Tuesday, September 30, 2008

Load Up

After all the hard work you've put into training, the last thing you want to do is sabotage it by making poor food choices leading up to race day. The most important part of your final preparation before a big race is making sure you're properly fueled in the days and hours before the race start.

The average male athlete can store about 1,500 to 1,900 calories of carbs in the blood, liver and muscles combined. Two hours of exercise can deplete glycogen levels. When you train hard on a regular basis your body never gets a chance to fully replenish its glycogen stores before they are reduced again in your next workout.

Carb-loading should start two days before the race. At rest during these two days your muscles will build up plenty of glycogen stores while you consume the proper amount of carbs. What is the proper amount of carbs for the purpose of carb-loading? You should eat about 10 grams of carbs per kg of body weight daily in the two days leading up to race day.
For example, I'm 85kg. Typically I would eat my regular diet and reduce my training load in the week before a big race. Then two days before the event I would eat about 850grams of pasta or rice per day along with some protein. (
One gram of carbohydrate equals 4 calories, so that would be 3400 calories of pasta per day!). Don't go an eat a massive bowl of pasta the night before a race and expect a miracle to happen. This will just upset your stomach and shock your body. Also, you won't need as much protein at this time because you won't be breaking down your muscles.

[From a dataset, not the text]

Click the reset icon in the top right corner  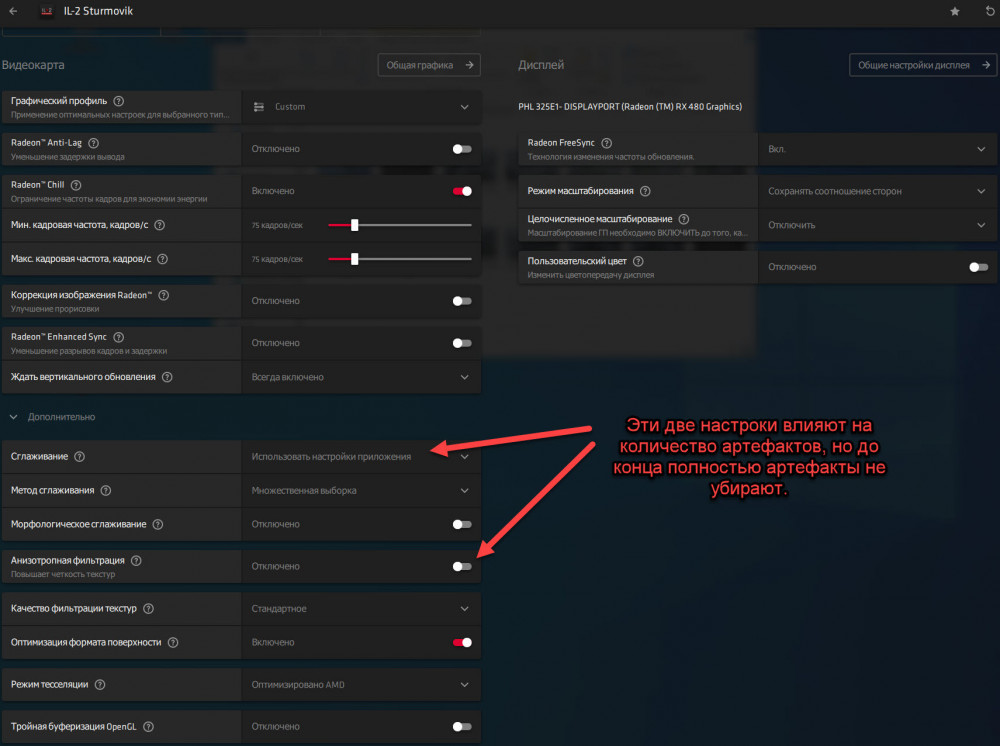pos(988,11)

I will also do my pre-race warmup routine (3x1min + 3x30sec) the day before the race. This coincidentally agrees with a popular method discovered by the University of Western Australia . Follow this routine along with eating properly on the bike and I can promise you will never bonk again!


Tristan said...

What a killer man. Its amazing what different foods can do prior to race day...I used to eat grilled fish, salad and white rice (thanks to Hunky dory in bay st.). As nice as it was I had nothing in the race. So opting for a stir fry with basmati and chicken/vegies the night before made a huge difference. Its interesting that will a little experiment your race can really change. BTW, what is your NORMAL diet? (Great blog too man, loving it.) Tristan

Wade Wallace said...

I'm lucky because my wife cooks me kick ass meals a few times a week. They're very healthy and usually includes some rice or pasta along with chicken or fish. If I could only control my portion sizes...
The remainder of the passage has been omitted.